This article by CCF Executive Director Joanna Baron was originally published in the National Post.
While the urge to close down some provincial borders to stop the spread of COVID-19 is understandable, such restrictions on the free movement of Canadians are draconian and arguably unconstitutional, and they are causing real harm by preventing people from attending the funerals of their family members.
Jacqui Delaney, who lives in Ottawa, was denied entry into New Brunswick on May 21. Her father, Roy Budden, had undergone emergency surgery on May 19, after being diagnosed with colon cancer less than a week prior. His condition steadily declined and on May 31, he died. Due to COVID-19 restrictions, there was no one at the hospital to hold his hand in his last days in the ICU. Even his wife of 25 years was not allowed to be there until the last 30 minutes of his life. Delaney attempted to fly to New Brunswick, so that she could comfort her grieving family and attend the funeral. She was even willing to self-quarantine upon her arrival. The province, however, did not respond to her reasonable request to enter in time. On June 3, she attended her father’s funeral over Skype, unable to comfort her loved ones in person.
Delaney’s story is not unique. I’ve been in touch with numerous people in similar situations who were denied entry into the province to attend the funerals of immediate family members.
A vocal number of New Brunswickers seem to be content with the province’s restrictions. Premier Blaine Higgs enjoys one of the highest approval ratings in the country. And after I was quoted by the CBC discussing the Canadian Constitution Foundation’s view that these border restrictions are unjustified violations of our constitutional liberties, I received more threats and hate mail than ever before — and I’ve defended accused murderers and challenged Canada’s ban on private health insurance.
Fear, it seems, is a powerful motivator, yet our country has enjoyed peace and prosperity despite geographic, cultural and linguistic divides, precisely because of our adherence to our Constitution and our serious commitment to delineating the sphere of human liberty that cannot be violated by government, at least in the absence of a very clear justification.
The border restrictions are unconstitutional in two ways, in our view. First, they violate the Charter of Rights and Freedoms’ guarantee in Sec. 6(2)(a), which states that every citizen and permanent resident may “move to and take up residence in any province.” Even the emergency legislation that provinces are relying on to place restrictions on travel must be compliant with the charter. Second, restricting travel between provinces is well-established as an exclusively federal power, like interprovincial highways and pipelines.

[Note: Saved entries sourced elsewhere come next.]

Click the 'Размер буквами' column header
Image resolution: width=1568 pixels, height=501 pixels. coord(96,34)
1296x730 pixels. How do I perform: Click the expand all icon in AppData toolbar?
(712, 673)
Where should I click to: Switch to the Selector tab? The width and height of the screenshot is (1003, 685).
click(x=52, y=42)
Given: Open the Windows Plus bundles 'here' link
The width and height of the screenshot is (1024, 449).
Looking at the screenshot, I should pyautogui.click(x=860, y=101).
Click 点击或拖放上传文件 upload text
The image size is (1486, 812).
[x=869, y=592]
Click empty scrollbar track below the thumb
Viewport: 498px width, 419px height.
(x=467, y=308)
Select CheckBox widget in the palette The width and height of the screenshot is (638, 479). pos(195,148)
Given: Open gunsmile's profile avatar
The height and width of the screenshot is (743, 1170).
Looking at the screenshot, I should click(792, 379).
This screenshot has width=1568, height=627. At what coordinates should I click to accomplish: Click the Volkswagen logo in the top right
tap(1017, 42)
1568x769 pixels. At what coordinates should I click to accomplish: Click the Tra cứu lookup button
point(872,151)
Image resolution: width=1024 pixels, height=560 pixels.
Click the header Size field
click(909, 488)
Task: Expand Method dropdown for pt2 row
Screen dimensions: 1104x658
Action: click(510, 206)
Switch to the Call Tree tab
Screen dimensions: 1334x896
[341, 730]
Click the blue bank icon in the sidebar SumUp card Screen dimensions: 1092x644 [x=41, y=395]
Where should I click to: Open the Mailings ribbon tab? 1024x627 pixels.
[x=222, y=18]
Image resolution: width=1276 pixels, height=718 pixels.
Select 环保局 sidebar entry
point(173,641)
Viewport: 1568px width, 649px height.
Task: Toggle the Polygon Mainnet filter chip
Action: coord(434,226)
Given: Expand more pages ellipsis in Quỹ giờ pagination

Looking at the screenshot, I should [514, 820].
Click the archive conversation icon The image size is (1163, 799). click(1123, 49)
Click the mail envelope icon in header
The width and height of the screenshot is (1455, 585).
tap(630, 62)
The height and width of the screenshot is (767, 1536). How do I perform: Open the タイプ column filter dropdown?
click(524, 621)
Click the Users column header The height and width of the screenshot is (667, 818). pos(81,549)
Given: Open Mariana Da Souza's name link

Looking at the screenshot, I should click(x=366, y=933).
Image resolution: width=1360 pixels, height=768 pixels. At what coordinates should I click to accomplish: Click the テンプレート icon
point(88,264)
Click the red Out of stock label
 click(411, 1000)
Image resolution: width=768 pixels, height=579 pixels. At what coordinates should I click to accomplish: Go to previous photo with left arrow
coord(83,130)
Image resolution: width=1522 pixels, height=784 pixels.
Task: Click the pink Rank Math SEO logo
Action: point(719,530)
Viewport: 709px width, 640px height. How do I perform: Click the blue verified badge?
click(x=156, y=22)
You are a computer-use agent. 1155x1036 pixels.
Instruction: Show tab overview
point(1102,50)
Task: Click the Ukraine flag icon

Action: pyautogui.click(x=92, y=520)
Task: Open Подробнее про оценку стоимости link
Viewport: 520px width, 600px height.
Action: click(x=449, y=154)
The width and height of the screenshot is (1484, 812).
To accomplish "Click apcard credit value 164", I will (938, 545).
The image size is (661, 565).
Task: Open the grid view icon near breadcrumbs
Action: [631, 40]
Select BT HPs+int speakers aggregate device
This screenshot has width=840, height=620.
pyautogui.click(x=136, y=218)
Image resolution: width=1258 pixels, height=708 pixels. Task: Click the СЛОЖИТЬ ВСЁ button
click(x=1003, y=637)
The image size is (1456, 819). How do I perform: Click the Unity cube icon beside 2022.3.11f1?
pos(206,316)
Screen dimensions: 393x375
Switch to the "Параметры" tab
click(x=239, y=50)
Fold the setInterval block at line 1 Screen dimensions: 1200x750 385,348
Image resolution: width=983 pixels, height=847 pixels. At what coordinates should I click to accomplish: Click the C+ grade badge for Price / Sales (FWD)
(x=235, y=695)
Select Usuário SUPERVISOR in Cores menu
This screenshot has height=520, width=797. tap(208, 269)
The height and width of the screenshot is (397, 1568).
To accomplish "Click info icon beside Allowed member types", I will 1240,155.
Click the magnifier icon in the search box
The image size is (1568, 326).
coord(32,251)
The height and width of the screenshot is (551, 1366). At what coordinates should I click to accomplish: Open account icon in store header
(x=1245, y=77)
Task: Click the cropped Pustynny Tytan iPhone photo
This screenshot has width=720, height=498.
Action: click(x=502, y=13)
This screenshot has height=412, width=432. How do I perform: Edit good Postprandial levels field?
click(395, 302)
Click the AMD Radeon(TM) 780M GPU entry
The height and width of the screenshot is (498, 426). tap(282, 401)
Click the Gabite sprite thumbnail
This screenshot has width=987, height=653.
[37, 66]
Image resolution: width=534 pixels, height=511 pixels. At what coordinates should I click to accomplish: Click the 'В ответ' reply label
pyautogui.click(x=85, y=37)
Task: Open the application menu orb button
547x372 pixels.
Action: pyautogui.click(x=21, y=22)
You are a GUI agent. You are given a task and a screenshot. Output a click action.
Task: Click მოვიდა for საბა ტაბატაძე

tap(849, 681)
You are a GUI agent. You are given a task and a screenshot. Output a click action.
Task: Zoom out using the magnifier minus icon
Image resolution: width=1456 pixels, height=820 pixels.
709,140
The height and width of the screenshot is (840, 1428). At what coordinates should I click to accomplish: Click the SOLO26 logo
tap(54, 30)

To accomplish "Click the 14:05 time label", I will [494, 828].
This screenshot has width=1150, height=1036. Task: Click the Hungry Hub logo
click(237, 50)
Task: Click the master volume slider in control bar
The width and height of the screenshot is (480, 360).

Some have argued that Sec. 6 is subject to the charter’s balancing clause, Sec. 1, which allows for reasonable limits to be placed on charter rights, so long as they are demonstrably justified in a free and democratic society. But it’s dubious whether these restrictions would pass that test even during a pandemic, given that every other province has been able to flatten the curve by imposing mandatory 14-day quarantine requirements on travellers. The severity of the restrictions must also be taken into account, as the more severe the restriction, the more onus is placed on government to justify it.
To add insult to injury, the New Brunswick government has outsourced the job of deciding who is allowed to grieve for their dead family members to a private organization. From what we know, the government has functionally delegated not just the processing of requests to enter the province, but also the decision-making itself, to the Red Cross, and it has not put in place any means of oversight or appeal.
In other words, New Brunswick has delegated the function of a governmental power that directly infringes upon the rights of Canadians to a private non-governmental organization. And it has done this with no mechanism to appeal or review the NGO’s decisions. Is this really a state of affairs that bears any proportionality to the nature of the COVID-19 threat?
The Red Cross is not democratically accountable to the people. New Brunswick’s Office of the Chief Medical Officer of Health, which receives statutory authority to determine exemptions to the travel ban in Sec. 9 of the province’s Emergency Management Order, cannot delegate its authority to another actor, much less a private NGO. This is based on the administrative law principle of delegatus non potest delegare: the beneficiary of a statutory power cannot delegate its exercise.
What we have is a government that has outsourced its moral responsibility to its citizens and is actively denying Canadians their constitutional right to free movement, and it’s doing so at the expense of grieving families, which only adds insult to injury.